Chicken Pesto Pasta

Chicken Pesto Pasta

This Chicken Pesto Pasta is a great option for a quick weeknight dinner, and even stays well for meal prep! As always, I made a few healthy swaps that set this recipe apart from most pesto pasta. I opt for brown rice & quinoa pasta (I find mine at Trader Joe's) which is higher in fiber and protein than traditional pasta. Secondly, I choose a pesto with added greens: the Vegan Kale, Cashew & Basil Pesto (from Trader Joe's). Yes, it is store-bought pesto, but it's the best I've found out there and tastes pretty fantastic. Lastly, I roast my chicken in the oven w/ a bit of olive oil & a fantastic rub consisting of coconut sugar, paprika, garlic powder, salt, and pepper. Top it off with some shaved parmesan or Toscano cheese and you've got a delicious, nutritious meal!

Here's what you'll need (amounts are dependent on your own taste as well as how many people you are cooking for)

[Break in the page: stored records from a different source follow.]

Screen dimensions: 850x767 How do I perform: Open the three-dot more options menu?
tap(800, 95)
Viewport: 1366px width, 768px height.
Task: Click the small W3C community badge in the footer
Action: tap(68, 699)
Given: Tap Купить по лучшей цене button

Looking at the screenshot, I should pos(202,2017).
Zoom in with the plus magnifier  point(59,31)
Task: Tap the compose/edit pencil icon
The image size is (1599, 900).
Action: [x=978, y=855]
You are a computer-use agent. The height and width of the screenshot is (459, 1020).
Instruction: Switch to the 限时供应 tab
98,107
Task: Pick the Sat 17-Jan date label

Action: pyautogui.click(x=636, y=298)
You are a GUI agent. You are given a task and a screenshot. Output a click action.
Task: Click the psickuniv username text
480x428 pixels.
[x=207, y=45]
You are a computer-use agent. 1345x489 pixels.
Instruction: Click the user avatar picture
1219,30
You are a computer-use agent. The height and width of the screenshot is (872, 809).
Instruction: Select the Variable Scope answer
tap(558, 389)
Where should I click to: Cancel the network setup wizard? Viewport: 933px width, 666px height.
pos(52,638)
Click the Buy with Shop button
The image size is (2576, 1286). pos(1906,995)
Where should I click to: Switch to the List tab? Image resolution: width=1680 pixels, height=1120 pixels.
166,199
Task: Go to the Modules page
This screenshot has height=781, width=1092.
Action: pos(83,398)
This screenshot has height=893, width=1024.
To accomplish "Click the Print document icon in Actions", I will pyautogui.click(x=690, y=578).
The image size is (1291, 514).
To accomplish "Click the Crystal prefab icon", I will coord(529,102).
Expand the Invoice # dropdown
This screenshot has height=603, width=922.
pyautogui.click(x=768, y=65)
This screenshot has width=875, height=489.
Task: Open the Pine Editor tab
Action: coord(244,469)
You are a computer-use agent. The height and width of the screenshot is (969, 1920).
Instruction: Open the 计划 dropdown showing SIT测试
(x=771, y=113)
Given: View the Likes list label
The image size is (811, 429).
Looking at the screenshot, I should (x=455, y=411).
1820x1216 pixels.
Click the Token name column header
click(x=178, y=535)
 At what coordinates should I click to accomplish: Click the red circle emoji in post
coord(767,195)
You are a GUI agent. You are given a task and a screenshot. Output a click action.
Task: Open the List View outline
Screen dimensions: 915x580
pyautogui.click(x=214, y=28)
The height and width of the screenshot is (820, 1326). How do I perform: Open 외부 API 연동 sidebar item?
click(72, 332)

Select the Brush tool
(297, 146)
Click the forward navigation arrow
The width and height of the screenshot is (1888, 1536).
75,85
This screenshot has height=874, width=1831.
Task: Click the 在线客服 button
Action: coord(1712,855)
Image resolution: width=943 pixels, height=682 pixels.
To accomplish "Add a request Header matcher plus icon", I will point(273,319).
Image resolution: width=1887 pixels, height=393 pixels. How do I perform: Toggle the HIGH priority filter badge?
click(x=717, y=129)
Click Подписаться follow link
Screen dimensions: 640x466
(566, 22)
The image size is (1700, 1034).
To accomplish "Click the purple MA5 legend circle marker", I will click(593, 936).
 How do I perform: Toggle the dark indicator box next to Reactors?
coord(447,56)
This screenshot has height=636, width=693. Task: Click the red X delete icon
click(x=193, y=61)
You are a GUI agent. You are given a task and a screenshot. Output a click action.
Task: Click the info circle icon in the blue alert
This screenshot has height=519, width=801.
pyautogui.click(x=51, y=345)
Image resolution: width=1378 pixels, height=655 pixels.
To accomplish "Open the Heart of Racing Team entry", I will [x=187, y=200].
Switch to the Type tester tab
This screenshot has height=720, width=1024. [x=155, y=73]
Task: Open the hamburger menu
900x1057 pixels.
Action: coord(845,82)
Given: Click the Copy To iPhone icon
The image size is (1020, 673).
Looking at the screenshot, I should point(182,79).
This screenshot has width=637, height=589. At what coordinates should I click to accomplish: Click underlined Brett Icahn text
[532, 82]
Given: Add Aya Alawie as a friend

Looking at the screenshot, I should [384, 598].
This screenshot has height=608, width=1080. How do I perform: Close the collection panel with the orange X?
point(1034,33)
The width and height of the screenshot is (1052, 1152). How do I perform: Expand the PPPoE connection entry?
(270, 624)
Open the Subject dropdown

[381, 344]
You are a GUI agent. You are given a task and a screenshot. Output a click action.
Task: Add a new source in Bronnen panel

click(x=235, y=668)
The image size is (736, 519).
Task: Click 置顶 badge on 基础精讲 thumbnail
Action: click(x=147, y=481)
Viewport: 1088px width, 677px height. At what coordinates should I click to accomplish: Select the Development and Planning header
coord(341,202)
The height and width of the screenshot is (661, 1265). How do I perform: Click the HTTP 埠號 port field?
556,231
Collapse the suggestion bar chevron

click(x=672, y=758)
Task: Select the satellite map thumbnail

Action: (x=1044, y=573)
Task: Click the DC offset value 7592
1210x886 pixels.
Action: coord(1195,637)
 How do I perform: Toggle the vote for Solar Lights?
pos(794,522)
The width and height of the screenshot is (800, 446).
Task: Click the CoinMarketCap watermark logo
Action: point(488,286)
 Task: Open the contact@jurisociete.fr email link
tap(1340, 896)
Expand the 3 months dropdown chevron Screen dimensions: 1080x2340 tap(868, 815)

  • Brown rice & quinoa pasta from Trader Joe's (or equivalent)
  • A few tablespoons of vegan kale, cashew & basil pesto from Trader Joe's
  • Roasted chicken, sliced or chopped 
    • To make this, pound chicken breasts until about 1/2 inch thick. Then, drizzle with olive oil & season w/ coconut sugar, paprika, garlic powder, salt, and pepper on both sides. Then bake in the oven at 425 F for 18 minutes or until a thermometer reads 165 F.
  • Shaved parmesan or Toscano cheese (optional)

How to make it:

  1. Preheat oven to 425F and line a pan with parchment paper. Prepare chicken as directed above.
  2. Boil a pot of water for the pasta and add a sprinkle of salt. Once boiling, add pasta to the water.
  3. When the pasta is done, drain and return to the pot. Add pesto to the pot and stir until all pasta is covered.
  4. When the chicken is done cooking, let cool for 5 minutes before slicing and serving.
  5. Plate pasta & chicken together and top with shaved cheese (optional).